SICP 3.2.2 Solutions

October 22, 2017 11:23

In the following diagrams, the procedure objects are only shown once, and then omitted in later diagrams. Those procedures are still there. It’s just not really necessary to show them each time, as that part of the diagram does not change. In our model, a procedure (the two-circle symbol with pointers to the parameter list and body, and its enclosing environment) stays stored in memory somewhere and that part of it does not change. When the procedure is evaluated, the bindings determine how the arguments are applied. The stored procedure itself is not modified. Exactly what ‘evaluation’ entails will be a major part of the next chapter; for now, we can consider that the evaluator just reads the stored procedure body and figures out which expression to evaluate next. In most cases I’ve added a box to my diagrams to show which line of the procedure is in the process of being evaluated.

Exercise 3.9.

Let’s go over the recursive version first. In the global environment, we start with the procedure factorial defined. We make a call to it with (factorial 6) and a new evaluation frame is created:

Factorial 6

In the course of evaluating (factorial 6), another call to factorial is made. Since factorial is defined in the global environment, the evaluation frame for any call to it is created there as well. This will proceed for each successive call to factorial, all the way to (factorial 1) at the end:

Maximum depth of recursive factorial

Each procedure is still awaiting the value returned by the procedure calls after it. Once they return, they will finish computing the value and then return. The environment for that call can then be removed, and this will happen in the reverse order in which the environments were created.
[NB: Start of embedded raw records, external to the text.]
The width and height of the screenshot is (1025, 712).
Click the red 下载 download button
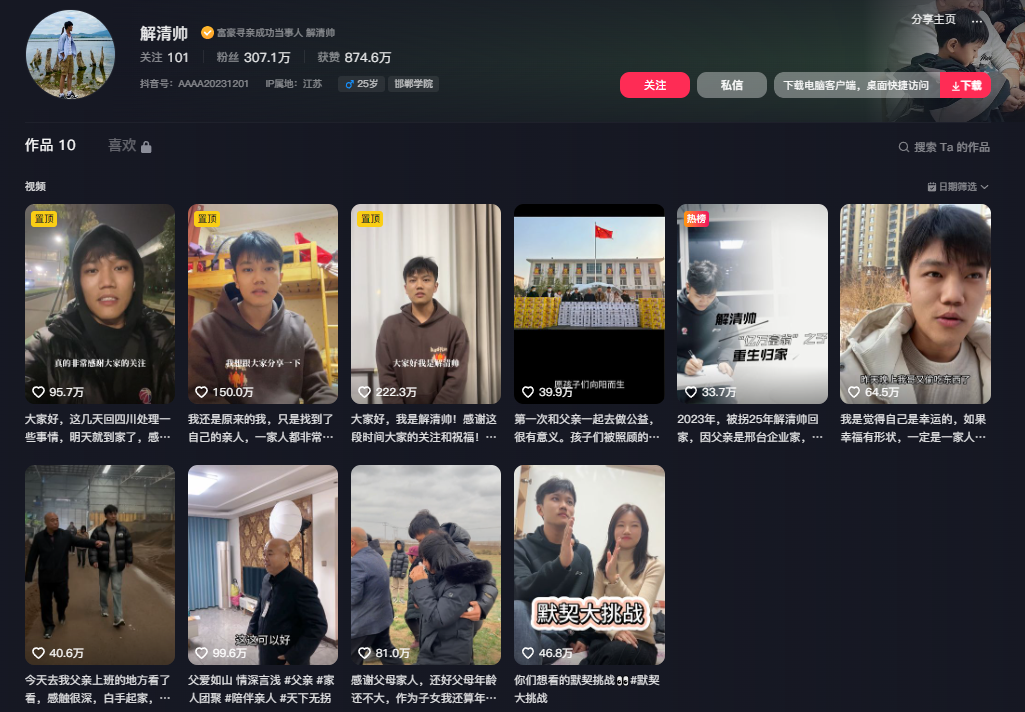(966, 86)
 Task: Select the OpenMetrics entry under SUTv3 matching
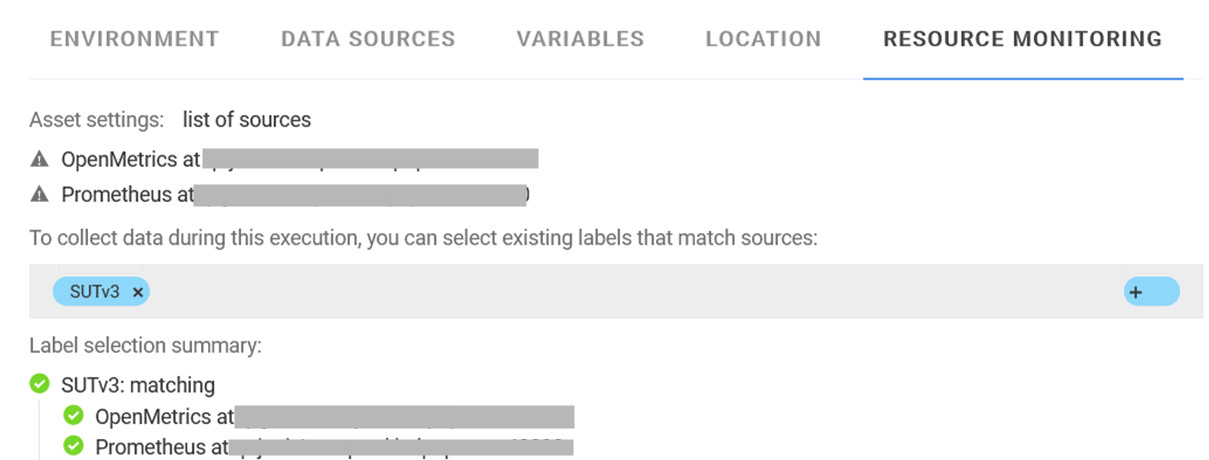click(164, 415)
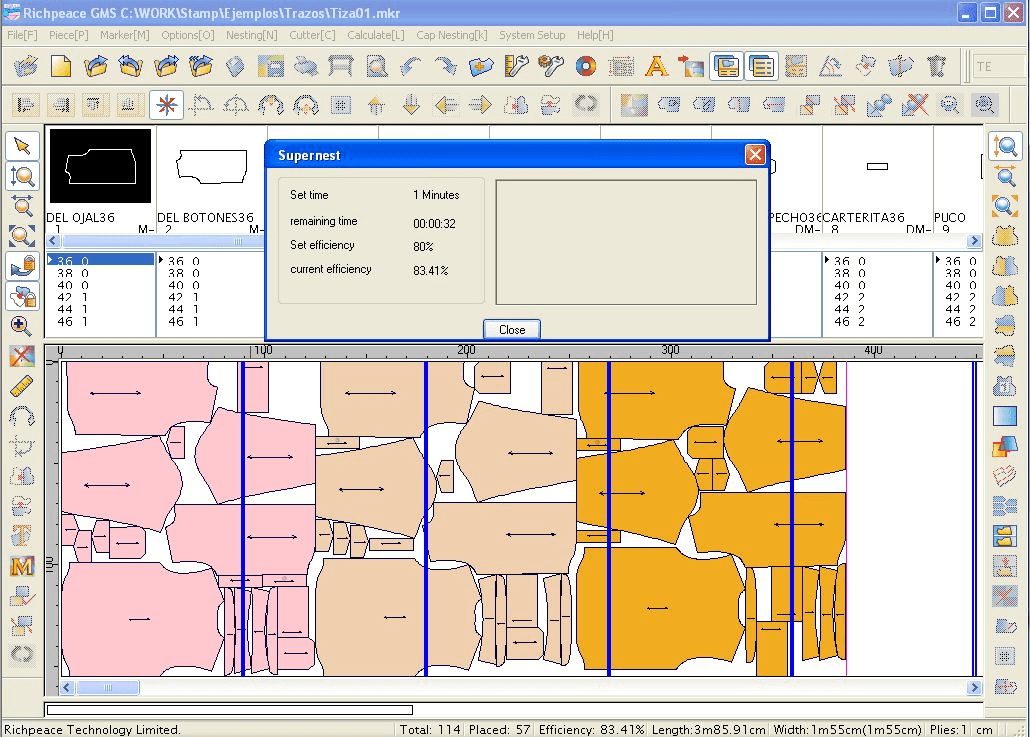Click the orange letter A text icon
Screen dimensions: 1030x737
point(656,67)
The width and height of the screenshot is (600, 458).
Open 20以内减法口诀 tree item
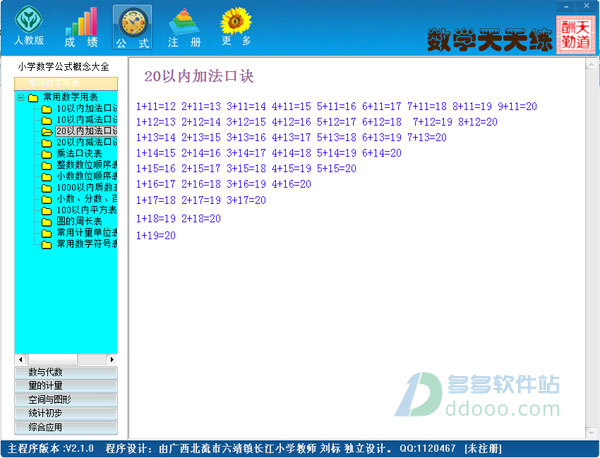pos(86,143)
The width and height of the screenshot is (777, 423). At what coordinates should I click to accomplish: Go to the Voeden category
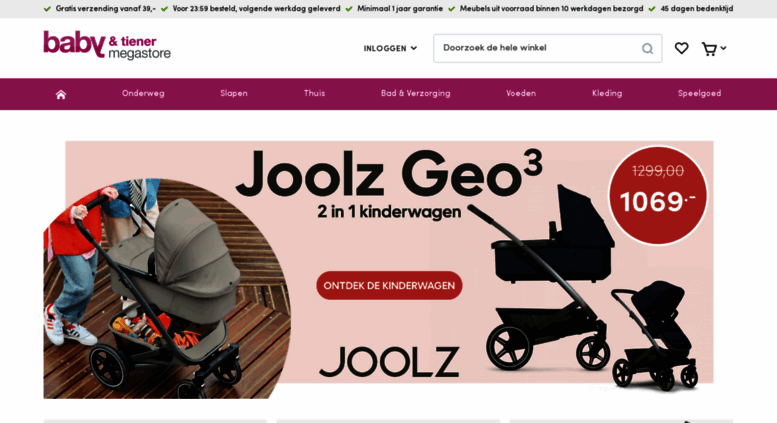point(521,93)
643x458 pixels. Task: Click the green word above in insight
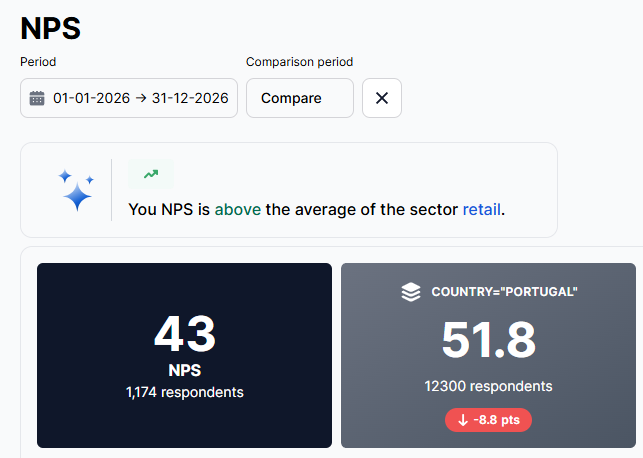237,210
Now, on to the other approach. In the iterative version, there are two procedures defined in the global environment. Otherwise, the model looks initially quite similar to the recursive version, with only the code in the procedure being different:

Iterative Factorial

The first procedure calls a second one with different parameters. That means the next frame to be created will be for evaluating fact-iter with the product, counter, and max-count set to their starting values. Each call to fact-iter after that will result in a new call to fact-iter with different arguments, until it is called with counter higher than max-count (the greyed-out environments will be explained shortly):

All calls for iterative factorial

The repeated calls once again produce new frames in the global environment. That means seven more frames are created. Why seven instead of six, as with the recursive version? That happens because of a slight difference in the way the two versions terminate. The recursive procedure counts down to 1, and then terminates at that point. The iterative version counts up, and does not terminate until the counter is past the maximum. It requires an extra call and thus one more evaluation frame. In total, eight frames are created for the iterative version.
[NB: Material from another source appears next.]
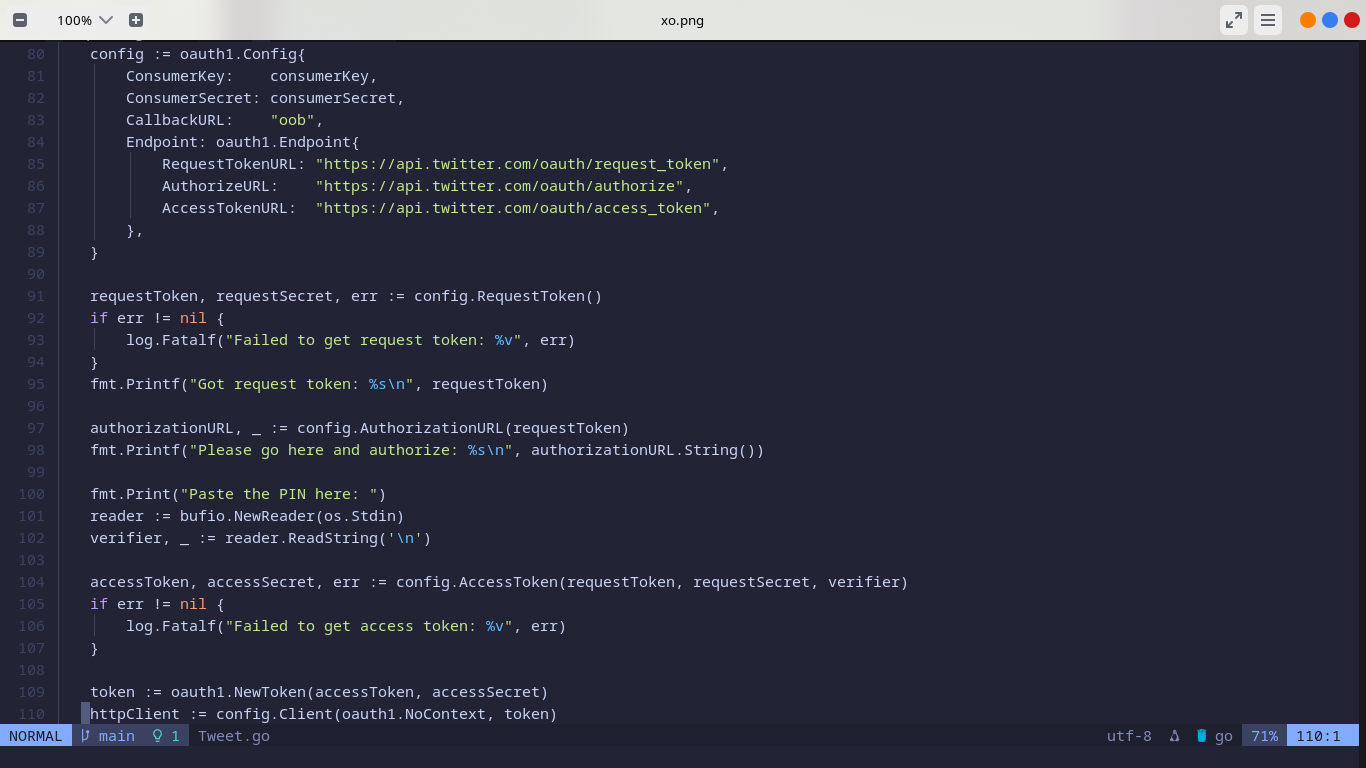Click the utf-8 encoding label
The height and width of the screenshot is (768, 1366).
click(1128, 736)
However, as alluded to in the text’s footnote for this exercise, this model doesn’t quite tell the whole story. It turns out that it’s not really necessary for all the environments to be preserved in the iterative version. Each of these calls (save the last one) will do nothing but call a procedure and return the value of that call. Nothing in that environment will be needed again. When that is the case, it’s possible to allow that environment to disappear. It’s for this reason that I’ve grayed out all the frames — it’s not necessary for them to remain, and in fact, the interpreter will remove them. Scheme actually requires their removal The recursive version cannot do this, since each procedure call must wait on the result so it can multiply it by one of its own environment variables before returning.
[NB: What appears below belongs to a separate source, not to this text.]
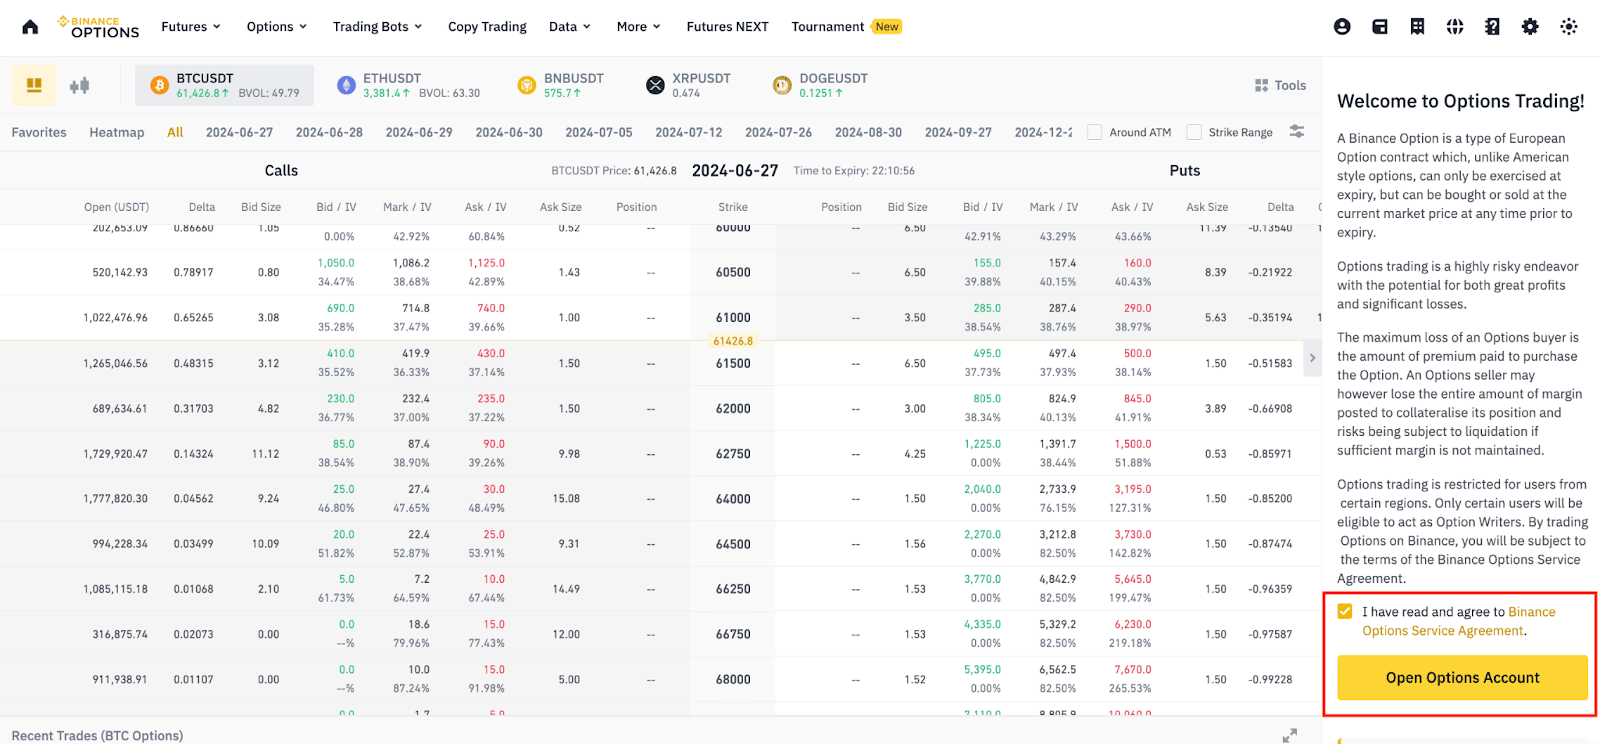This screenshot has width=1600, height=744.
Task: Expand the More menu dropdown
Action: [638, 27]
Under this model, we see that the recursive version grows in space and then shrinks again. The iterative version takes up slightly more space initially, and has more calls (even disregarding the difference in termination conditions), but it never actually requires more than one evaluation frame at a time. This mirrors the substitution model somewhat, which was shown in Figures 1.3 and 1.4 in the text.

There is no ‘solutions’ file for this section, since the procedures are explained in Section 1.2.1 in the text, and there is no real need to verify that they produce this output.